Book Review: Ikigai

Occasionally I looked at the sky, where the stars were fading and the pink light of the morning was beginning to spread behind a dark bank of clouds. But my mind clung to my wife’s image, imagining it with an uncanny acuteness. I heard her answering me, saw her smile, her frank and encouraging look. Real or not, her look was then more luminous than the sun which was beginning to rise.

A thought transfixed me: for the first time in my life I saw the truth as it is set into song by so many poets, proclaimed as the final wisdom by so many thinkers. The truth that love is the ultimate and highest goal to which man can aspire. Then I grasped the meaning of the greatest secret that human poetry and human thought and belief have to impart: The salvation of man is through love and in love. I understood how a man who has nothing left in this world still may know bliss, be it only for a brief moment, in the contemplation of his beloved. In a position of utter desolation, when man cannot express himself in positive action, when his only achievement may consist in enduring his sufferings in the right way — an honourable way — in such a position man can, through loving contemplation of the image he carries of his beloved, achieve fulfillment.

— Man’s Search for Meaning by Viktor E. Frankl

How do I understand how I stumbled upon three books on discovering life’s meaning when I am between jobs?

I read Viktor E. Frankl’s Man’s Search for Meaning and Matt Haig’s Reasons To Stay Alive a couple of months ago, and I finished Héctor García and Francesc Miralles’ Ikigai this evening. They all are unlike many inspirational speakers, who hire ghost writers, and whose books fill our heads with insecurity and inadequacy. The authors of all the three books take me on a road that is free of traffic and pollution. The road is bordered by enormous trees and when I walk slowly with the authors, I can hear the birds’s songs. They chirp, “Discover your life’s meaning in your own time. It’s okay. There is no hurry.”

Ikigai is my reason for being. What do I want to do with this wild, wild thing called life? Mary Oliver asked that question, didn’t she? But Ikigai is not about the question that recruiters pose — Where do you see yourself in the next five years?

Oh! How I wish I could make them understand the beauty and agony of impermanence, how I wish I could laugh at the naivety of that question, how I wish I could tell them that I see myself loving my family more, reading more books, making more Zen-doodles, writing more, lifting more weights, bicycling more, discovering more hobbies, helping more animals, meditating more, relating more stories, eating well, sleeping for 7.5 hours, drinking three litres of water a day, eating more fruits, watching stars and sunsets and moonbeams, meeting more strangers, listening more to friends, smiling more, hugging more, moving more, collecting more feathers, observing more synchronicities, writing letters, being more vulnerable, being more antifragile, boarding more planes and buses and trains, taking more deep breaths…

Oh!

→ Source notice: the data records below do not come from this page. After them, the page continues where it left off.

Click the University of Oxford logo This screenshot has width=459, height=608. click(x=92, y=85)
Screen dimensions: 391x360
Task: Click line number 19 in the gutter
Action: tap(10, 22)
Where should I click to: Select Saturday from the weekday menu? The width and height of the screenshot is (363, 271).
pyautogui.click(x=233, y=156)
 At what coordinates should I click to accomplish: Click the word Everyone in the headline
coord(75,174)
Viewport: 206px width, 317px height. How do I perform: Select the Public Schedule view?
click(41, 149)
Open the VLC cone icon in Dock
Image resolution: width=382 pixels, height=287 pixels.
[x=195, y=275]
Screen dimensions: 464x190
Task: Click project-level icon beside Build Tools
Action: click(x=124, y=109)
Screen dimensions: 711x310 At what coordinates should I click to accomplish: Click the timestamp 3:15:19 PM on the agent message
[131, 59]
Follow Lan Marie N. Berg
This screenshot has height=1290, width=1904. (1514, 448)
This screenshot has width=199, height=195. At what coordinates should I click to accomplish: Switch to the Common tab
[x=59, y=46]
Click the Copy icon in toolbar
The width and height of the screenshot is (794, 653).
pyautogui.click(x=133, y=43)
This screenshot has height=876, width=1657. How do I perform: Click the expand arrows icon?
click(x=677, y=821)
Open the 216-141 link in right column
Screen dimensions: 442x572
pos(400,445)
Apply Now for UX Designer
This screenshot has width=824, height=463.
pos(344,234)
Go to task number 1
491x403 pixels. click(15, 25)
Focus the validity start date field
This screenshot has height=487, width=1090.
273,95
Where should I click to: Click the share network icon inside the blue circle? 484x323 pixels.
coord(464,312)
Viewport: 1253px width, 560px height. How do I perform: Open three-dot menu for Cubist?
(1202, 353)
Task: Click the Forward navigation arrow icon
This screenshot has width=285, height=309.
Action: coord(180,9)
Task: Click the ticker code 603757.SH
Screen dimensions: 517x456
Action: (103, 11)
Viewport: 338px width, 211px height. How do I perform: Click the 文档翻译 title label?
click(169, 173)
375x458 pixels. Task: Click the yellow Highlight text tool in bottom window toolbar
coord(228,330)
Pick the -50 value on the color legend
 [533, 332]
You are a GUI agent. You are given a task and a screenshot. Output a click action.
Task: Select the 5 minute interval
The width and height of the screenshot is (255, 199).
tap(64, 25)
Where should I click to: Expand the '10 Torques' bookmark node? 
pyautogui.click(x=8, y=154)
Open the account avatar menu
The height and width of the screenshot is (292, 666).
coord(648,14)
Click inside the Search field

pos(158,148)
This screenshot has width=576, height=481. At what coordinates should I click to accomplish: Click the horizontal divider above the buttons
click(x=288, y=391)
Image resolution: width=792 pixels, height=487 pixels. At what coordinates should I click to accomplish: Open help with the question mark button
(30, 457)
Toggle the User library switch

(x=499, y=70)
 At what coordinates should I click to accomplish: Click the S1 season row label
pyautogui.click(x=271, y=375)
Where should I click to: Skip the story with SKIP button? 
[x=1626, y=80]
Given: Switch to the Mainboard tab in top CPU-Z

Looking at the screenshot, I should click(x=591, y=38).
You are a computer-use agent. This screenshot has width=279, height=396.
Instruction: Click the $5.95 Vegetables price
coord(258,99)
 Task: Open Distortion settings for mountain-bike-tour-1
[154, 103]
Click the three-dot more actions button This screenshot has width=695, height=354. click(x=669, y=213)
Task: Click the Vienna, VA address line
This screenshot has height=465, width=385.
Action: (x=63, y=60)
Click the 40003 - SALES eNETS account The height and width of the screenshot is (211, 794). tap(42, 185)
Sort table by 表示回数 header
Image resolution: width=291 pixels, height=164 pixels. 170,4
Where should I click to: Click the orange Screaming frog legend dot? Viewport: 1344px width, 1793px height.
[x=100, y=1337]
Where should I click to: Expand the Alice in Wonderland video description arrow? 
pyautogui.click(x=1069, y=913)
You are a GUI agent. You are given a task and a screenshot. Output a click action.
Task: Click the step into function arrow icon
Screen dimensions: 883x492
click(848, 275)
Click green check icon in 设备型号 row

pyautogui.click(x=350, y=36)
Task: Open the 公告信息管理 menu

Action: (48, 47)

How I wish this list could never end!

How I wish I could tell them that that is my Ikigai!

The book Ikigai asks me to take life one day at a time and to invest time and love in what illuminates my soul. There are urgent things like money and financial security; the urgent things will be heard if the important things are addressed. It might sound like a reductionist’s idea, it might sound absurd to take one step at a time, but time is relative, isn’t it?

Life will slow down and reach me like waves, one after the other, when I slow down, when I pause, when I listen. That is my Ikigai. That is enough.

One evening, when we were already resting on the floor of our hut, dead tired, soup bowls in hand, a fellow prisoner rushed in and asked us to run out to the assembly grounds and see the wonderful sunset. Standing outside we saw sinister clouds glowing in the west and the whole sky alive with clouds of ever-changing shapes and colors, from steel blue to blood red. The desolate grey mud huts provided a sharp contrast, while the puddles on the muddy ground reflected the glowing sky. Then, after minutes of moving silence, one prisoner said to another, “How beautiful the world could be!”

— Man’s Search for Meaning by Viktor E. Frankl

 

 

Advertisements Share this:
Like this:Like Loading...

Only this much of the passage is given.